Absent parents forced to pay children £180m
CHILD support investigators have clawed back £180million in a major crackdown on parents who dodge family maintenance bills.
They have secured a 24 per cent rise in the annual amount seized from fathers and mothers who refuse to meet their parental responsibilities.
The Child Maintenance Service teams hit reluctant payers with tough new powers including the right to seize passports and access business accounts.
Lords Pensions Minister Baroness Stedman-Scott said the Government is determined to tackle parents who take “clothes from the backs of your own children”.
Baroness Stedman-Scott said families suffer intolerable stress when one of the parents denies the other their upkeep.
One father was ordered to pay more than £10,000 for his two young children after spending three years trying to outwit authorities. A senior CMS investigator said: “Our focus is to get maintenance payments flowing to help families and children who need it. We aim to work with parents to help them to agree payments that work for them and are affordable. But where some parents persist in avoiding their maintenance responsibilities, we use the powers available to us to enforce payment.”

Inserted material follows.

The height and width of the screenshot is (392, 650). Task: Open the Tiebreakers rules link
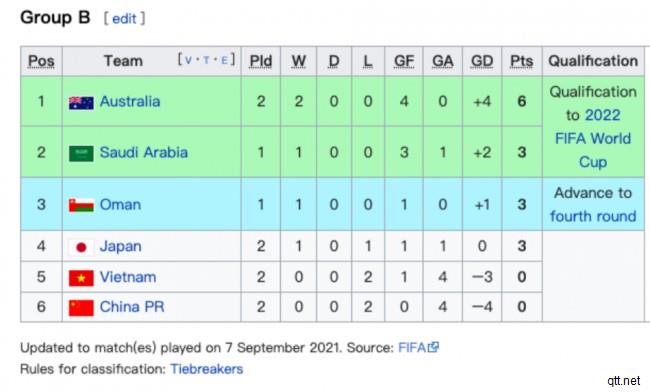pyautogui.click(x=206, y=369)
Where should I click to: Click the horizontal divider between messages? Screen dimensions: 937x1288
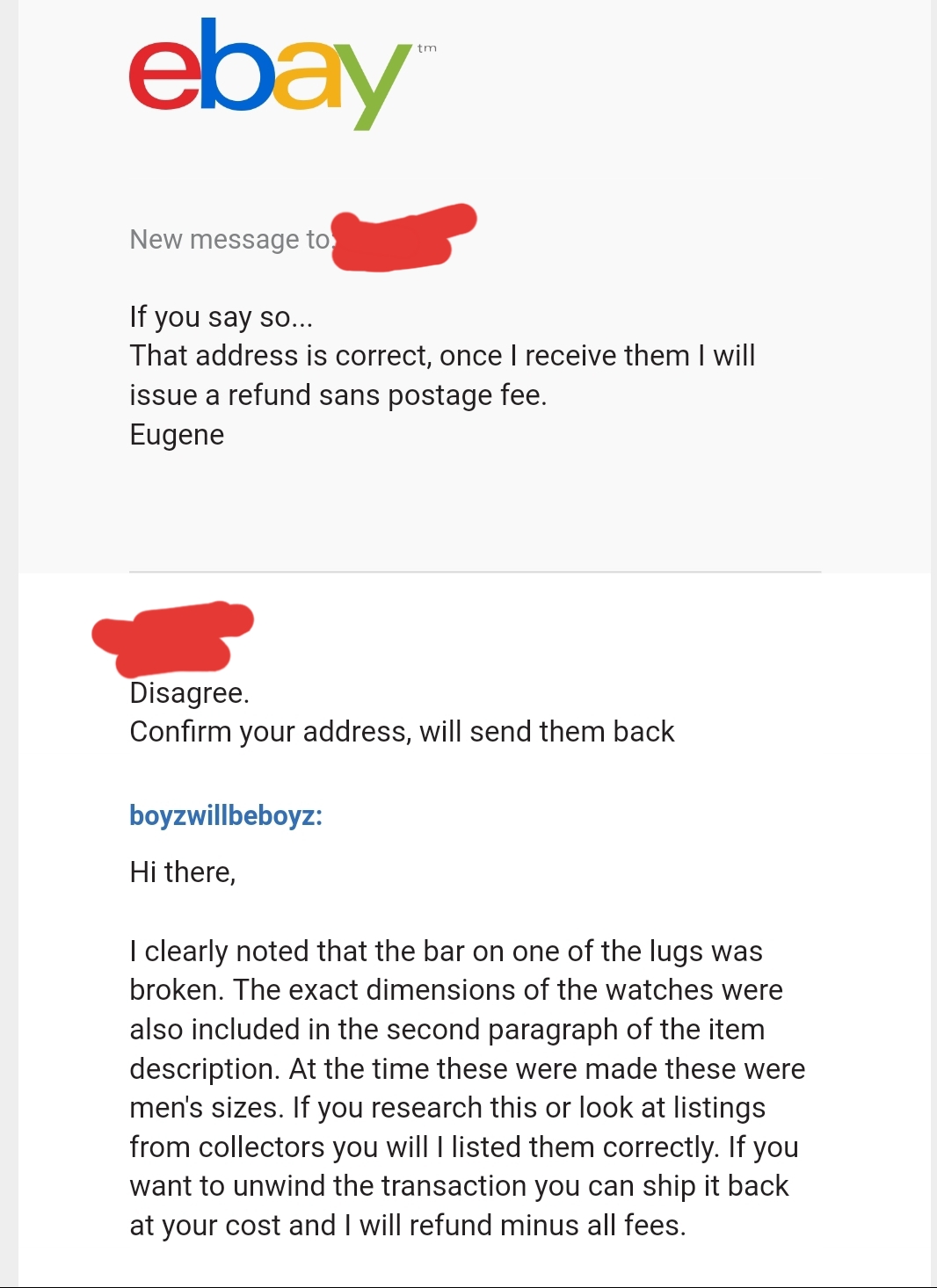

The new powers came into force in December following complaints that thousands of dodgers were ignoring their responsibilities. Officials can now look at financial assets such as property and any unearned income, including inheritance, rental and interest. The extra measures came on top of existing powers such as removing the offenders’ driving licences and imprisoning persistent non-payers.
The CMS also increased the number of liability orders – court rulings which legally recognise unpaid maintenance – by 55 per cent year on year.
They secured 9,800 orders in the year to March, compared to 6,300 over the previous 12 months. CMS sources said the £10,000 case involved a 33-year-old man who was self-employed with children aged eight and 10. Officials said that despite having avoided paying maintenance since 2016, he had been making payments toward a planned holiday abroad.
With a court summons and the threat of having his passport confiscated, the absent dad paid all money owed and now makes regular payments for both children.